Exercise data:
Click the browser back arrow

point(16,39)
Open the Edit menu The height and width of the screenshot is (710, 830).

* * *

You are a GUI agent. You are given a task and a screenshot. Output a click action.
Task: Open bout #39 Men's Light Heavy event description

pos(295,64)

To do:
In the data from the line containing "Click the browser back arrow" up to and including the line containing "Open the Edit", switch "Edit menu" to "View menu". Return only those lines, with everything else left as is.

Solved problem:
Click the browser back arrow

point(16,39)
Open the View menu The height and width of the screenshot is (710, 830).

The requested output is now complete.